• [Data for analysis]:
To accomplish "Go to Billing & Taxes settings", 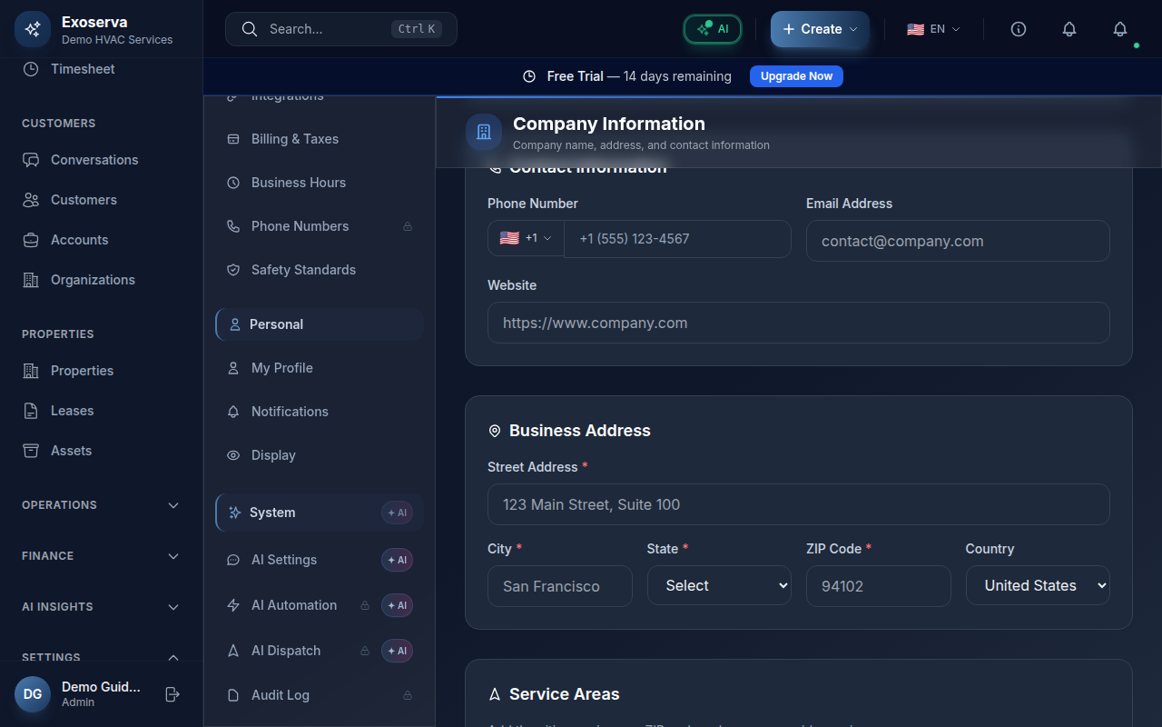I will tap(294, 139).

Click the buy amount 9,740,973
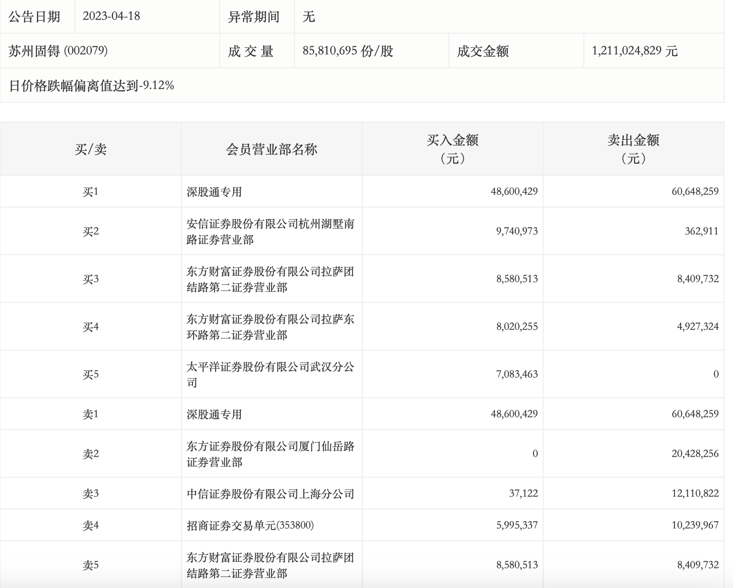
==
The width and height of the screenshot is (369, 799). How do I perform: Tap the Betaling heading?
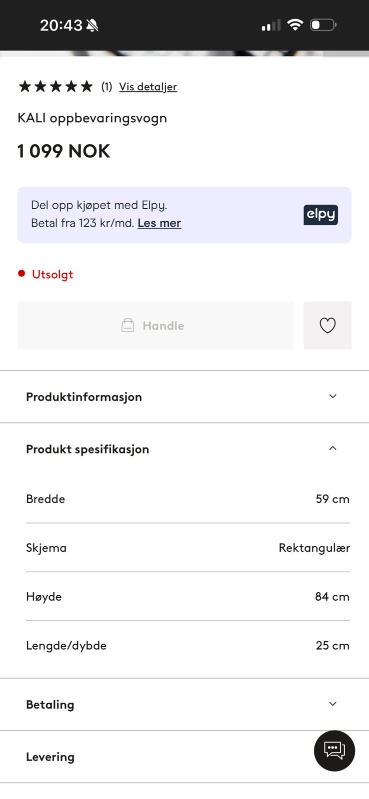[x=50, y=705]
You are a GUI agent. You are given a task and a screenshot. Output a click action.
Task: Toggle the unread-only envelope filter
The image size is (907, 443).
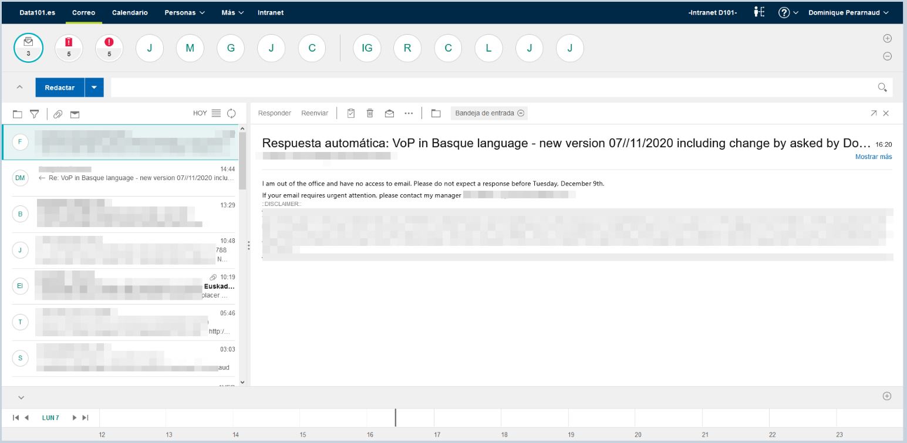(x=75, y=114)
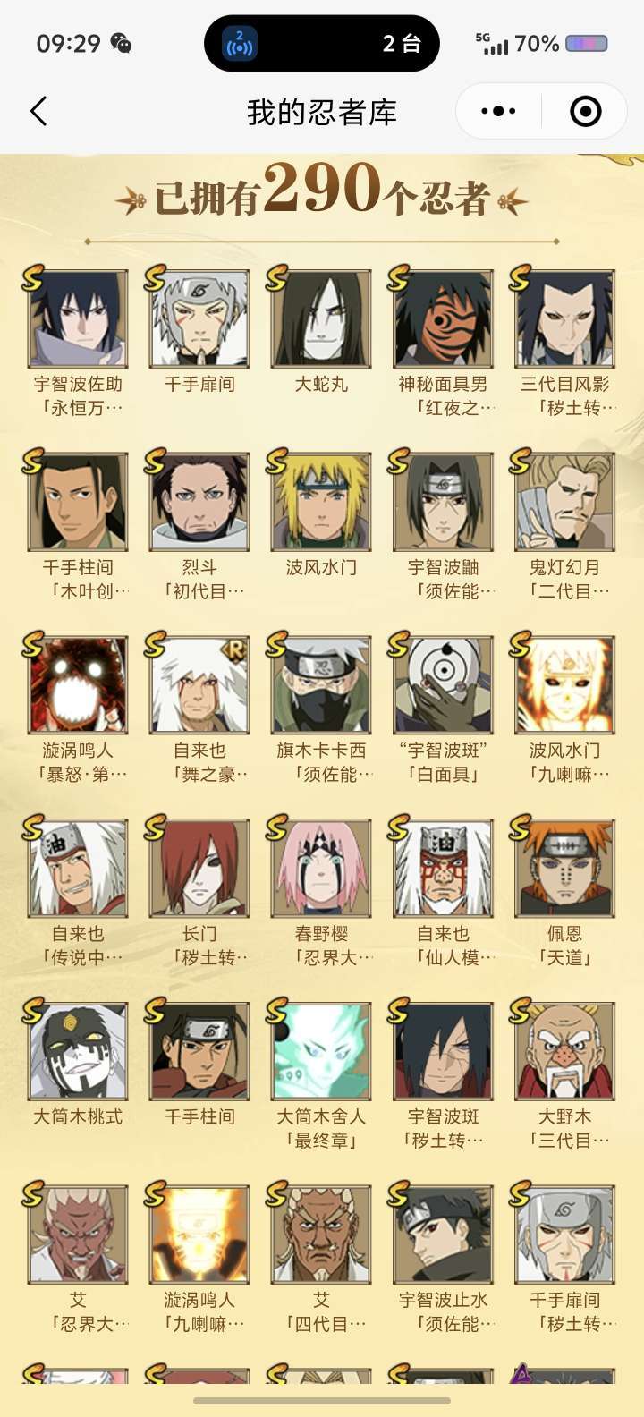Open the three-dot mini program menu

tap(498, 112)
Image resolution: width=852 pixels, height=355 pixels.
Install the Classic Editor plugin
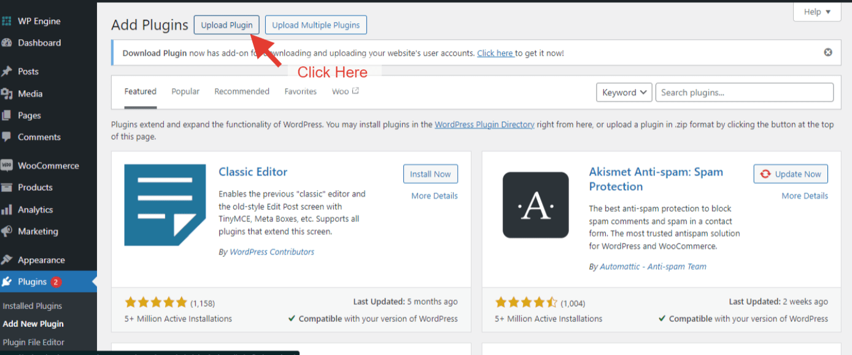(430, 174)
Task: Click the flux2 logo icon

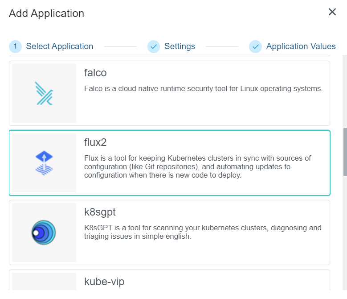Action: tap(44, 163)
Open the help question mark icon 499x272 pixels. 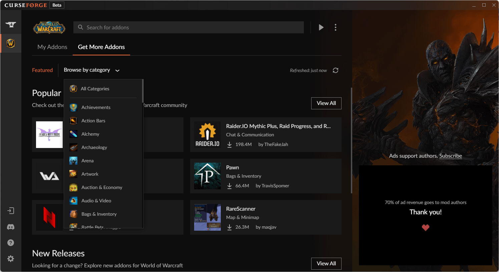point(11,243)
* * *
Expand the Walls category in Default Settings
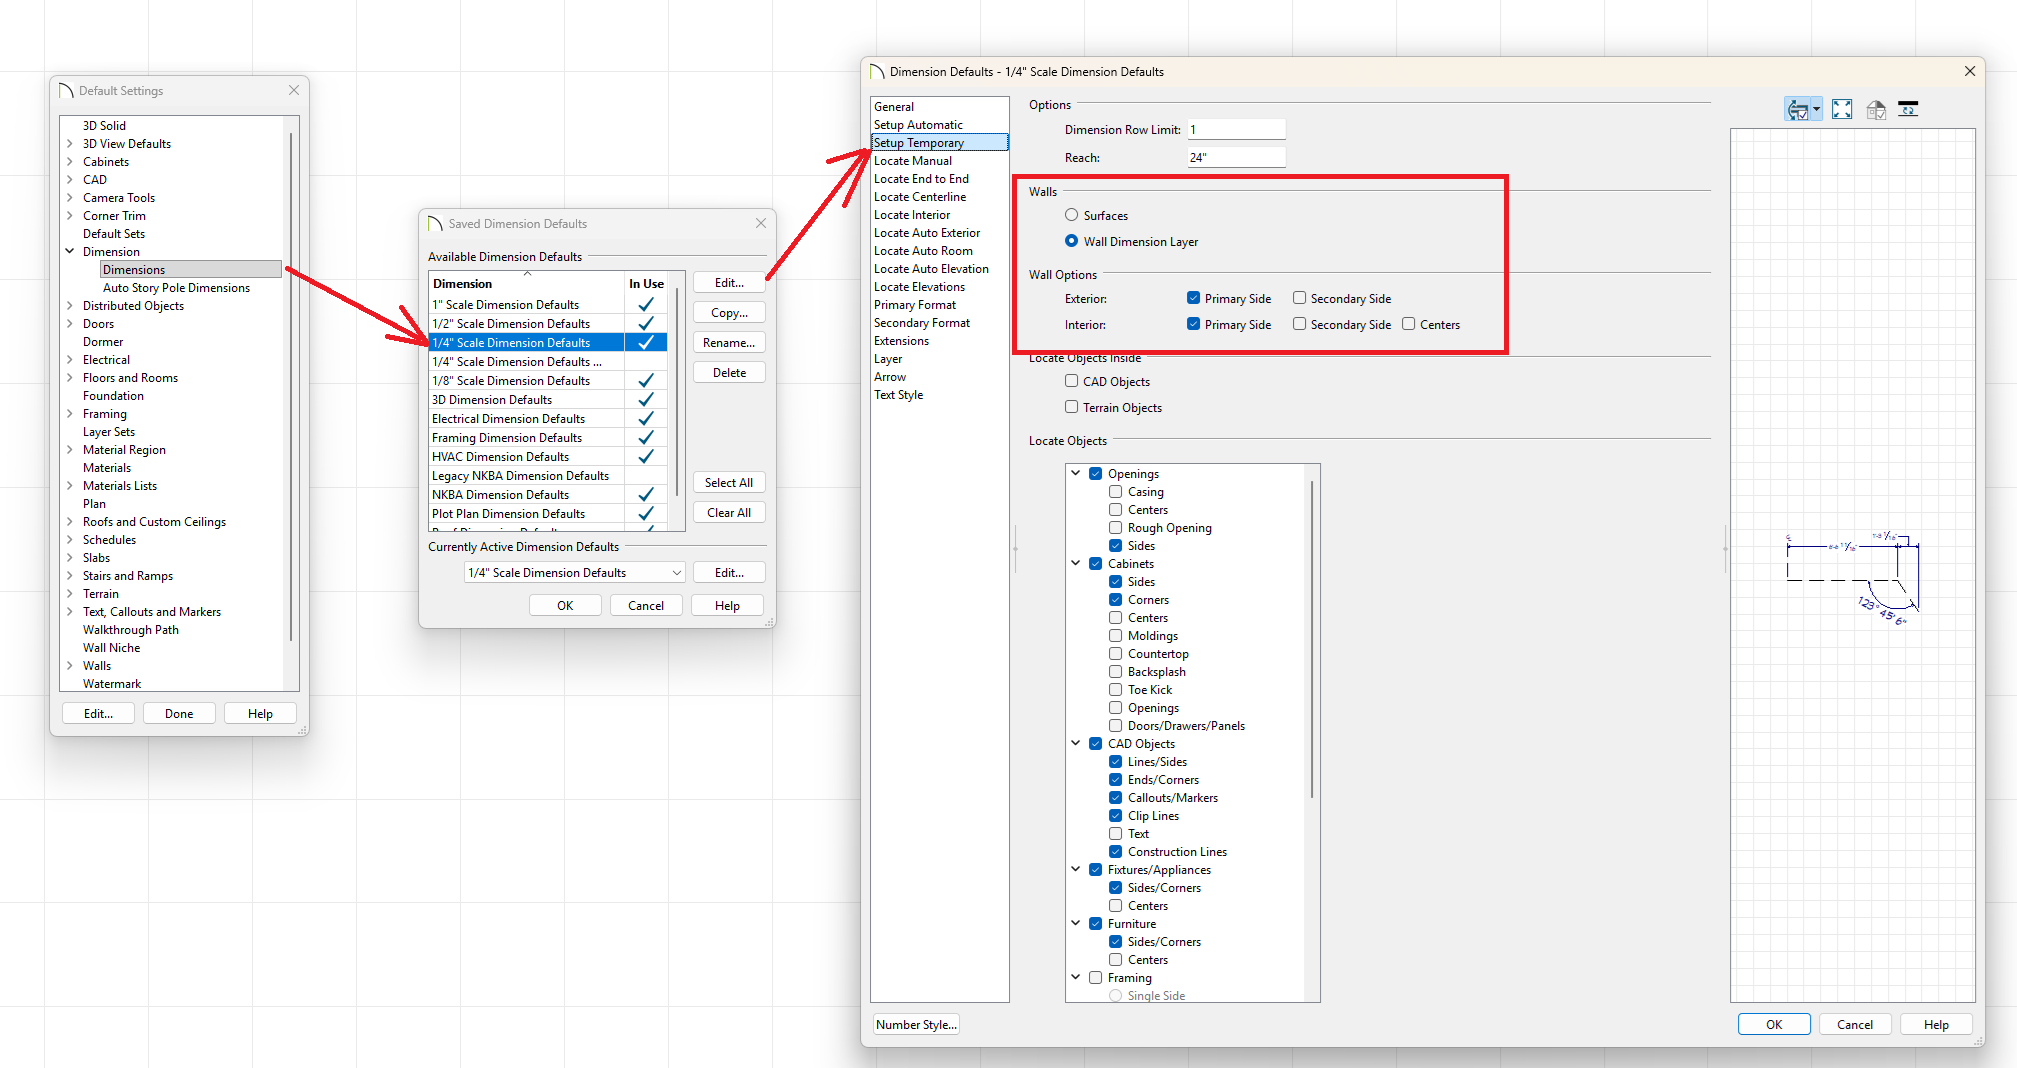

• [Exercise goal]: Return exactly the lines above, from the one with "The width and" up to and including the one with "Task: Toggle the unread-only envelope filter", and include no pictures.

• [Output below]:
The width and height of the screenshot is (369, 799). How do I perform: Tap the Betaling heading?
[x=50, y=705]
You are a GUI agent. You are given a task and a screenshot. Output a click action.
Task: Toggle the unread-only envelope filter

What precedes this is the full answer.